New Zealand Journal of Ecology (1992) 16(1): 23- 32

Magnitude of Canopy Dieback and Implications for Conservation of Southern Rata-Kamahi (Metrosideros umbellataWeinmannia racemosa) Forests, Central Westland, New Zealand

Research Article
A. B. Rose 1,2
C. J. Pekelharing 1
K. H. Platt 1
  1. Manaaki Whenua - Landcare Research New Zealand Ltd, P.O. Box 31-011, Christchurch, New Zealand
  2. Present address: Marlborough Research Centre, Private Bag, Blenheim, New Zealand

The amount of conspicuous canopy dieback in all central Westland southern rata-kamahi forests east of the Alpine Fault, between 500 m altitude and treeline, was assessed and mapped from aerial photographs taken in 1984-85 and verified by aerial reconnaissance of selected areas in 1988. At least 20% of all canopy trees, predominantly southern rata (Metrosideros umbellata) and Hall's totara (Podocarpus hallii), were dead in 1984-85. Major catchments with their headwaters east of the Alpine Fault comprised 78% of the study area and were worst affected (5%-44% canopy mortality).
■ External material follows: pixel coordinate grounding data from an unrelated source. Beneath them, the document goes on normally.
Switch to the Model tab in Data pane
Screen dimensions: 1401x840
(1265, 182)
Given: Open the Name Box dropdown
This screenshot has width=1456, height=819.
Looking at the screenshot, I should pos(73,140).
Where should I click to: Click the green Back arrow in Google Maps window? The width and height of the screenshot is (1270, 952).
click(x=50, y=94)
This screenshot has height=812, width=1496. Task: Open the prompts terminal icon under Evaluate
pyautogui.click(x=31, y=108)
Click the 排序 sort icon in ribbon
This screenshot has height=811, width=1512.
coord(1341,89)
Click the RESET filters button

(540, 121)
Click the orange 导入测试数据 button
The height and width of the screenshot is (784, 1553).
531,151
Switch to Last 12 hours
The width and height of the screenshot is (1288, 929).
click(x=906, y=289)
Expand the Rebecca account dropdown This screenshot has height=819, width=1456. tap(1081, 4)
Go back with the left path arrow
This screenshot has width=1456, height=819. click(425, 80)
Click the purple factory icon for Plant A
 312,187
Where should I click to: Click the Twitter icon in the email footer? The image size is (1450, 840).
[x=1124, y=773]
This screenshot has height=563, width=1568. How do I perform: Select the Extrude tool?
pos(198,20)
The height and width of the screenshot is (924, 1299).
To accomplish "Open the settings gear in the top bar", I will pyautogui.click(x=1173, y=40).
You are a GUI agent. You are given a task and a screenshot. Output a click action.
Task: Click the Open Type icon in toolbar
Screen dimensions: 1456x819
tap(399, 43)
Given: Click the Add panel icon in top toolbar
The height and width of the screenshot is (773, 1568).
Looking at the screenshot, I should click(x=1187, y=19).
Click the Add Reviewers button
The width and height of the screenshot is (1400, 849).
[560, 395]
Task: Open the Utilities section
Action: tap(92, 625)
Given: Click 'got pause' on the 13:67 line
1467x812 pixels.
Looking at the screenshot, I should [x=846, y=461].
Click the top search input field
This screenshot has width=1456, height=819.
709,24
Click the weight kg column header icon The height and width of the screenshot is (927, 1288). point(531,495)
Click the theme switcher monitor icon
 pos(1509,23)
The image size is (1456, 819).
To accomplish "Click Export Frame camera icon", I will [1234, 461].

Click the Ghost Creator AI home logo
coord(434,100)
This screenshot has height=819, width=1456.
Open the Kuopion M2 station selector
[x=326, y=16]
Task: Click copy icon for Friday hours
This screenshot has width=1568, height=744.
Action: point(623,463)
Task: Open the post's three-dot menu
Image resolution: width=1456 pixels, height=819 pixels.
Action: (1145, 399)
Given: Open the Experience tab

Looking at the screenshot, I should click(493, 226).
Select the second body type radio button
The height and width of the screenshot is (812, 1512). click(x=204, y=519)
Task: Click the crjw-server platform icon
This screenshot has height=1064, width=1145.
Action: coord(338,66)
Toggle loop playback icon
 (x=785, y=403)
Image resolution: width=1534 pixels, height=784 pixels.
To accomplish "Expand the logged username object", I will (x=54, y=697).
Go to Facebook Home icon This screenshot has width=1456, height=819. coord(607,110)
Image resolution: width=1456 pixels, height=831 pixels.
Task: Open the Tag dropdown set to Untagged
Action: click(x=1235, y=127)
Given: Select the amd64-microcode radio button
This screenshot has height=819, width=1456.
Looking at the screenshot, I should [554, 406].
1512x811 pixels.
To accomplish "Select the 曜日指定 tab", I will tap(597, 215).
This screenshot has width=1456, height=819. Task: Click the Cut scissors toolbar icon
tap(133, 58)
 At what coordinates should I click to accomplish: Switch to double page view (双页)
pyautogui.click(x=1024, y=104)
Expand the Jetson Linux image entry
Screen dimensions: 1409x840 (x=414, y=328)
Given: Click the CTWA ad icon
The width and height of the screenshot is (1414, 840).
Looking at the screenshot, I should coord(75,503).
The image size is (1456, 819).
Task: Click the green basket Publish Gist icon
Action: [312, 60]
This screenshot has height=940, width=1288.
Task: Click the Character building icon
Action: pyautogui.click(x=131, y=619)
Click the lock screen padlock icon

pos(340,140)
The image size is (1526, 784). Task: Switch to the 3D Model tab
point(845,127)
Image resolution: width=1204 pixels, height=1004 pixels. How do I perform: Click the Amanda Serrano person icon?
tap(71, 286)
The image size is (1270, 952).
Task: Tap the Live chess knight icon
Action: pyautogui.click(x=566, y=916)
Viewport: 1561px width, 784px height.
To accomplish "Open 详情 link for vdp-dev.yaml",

Because affected trees decay and eventually disappear from the canopy, the extent of visible dieback underestimated total canopy depletion, particularly where mortality occurred more than c. 15 years ago. Geographical variation in canopy dieback reflected the intensity and duration of browsing by the introduced brush- tailed possum (inferred from patterns of invasion from their liberation sites) and the influences of forest composition and timing of dieback. Although 29% of the forests showed light dieback (<10% mortality), only 11% had not experienced heavier past dieback and could be classified as having canopies largely unmodified by possums. Such widespread and continuing forest depletion, and declining possum control effort over the last decade, indicate the urgent need for a coordinated rata-kamahi forest conservation strategy, involving long-term possum control and monitoring in representative tracts.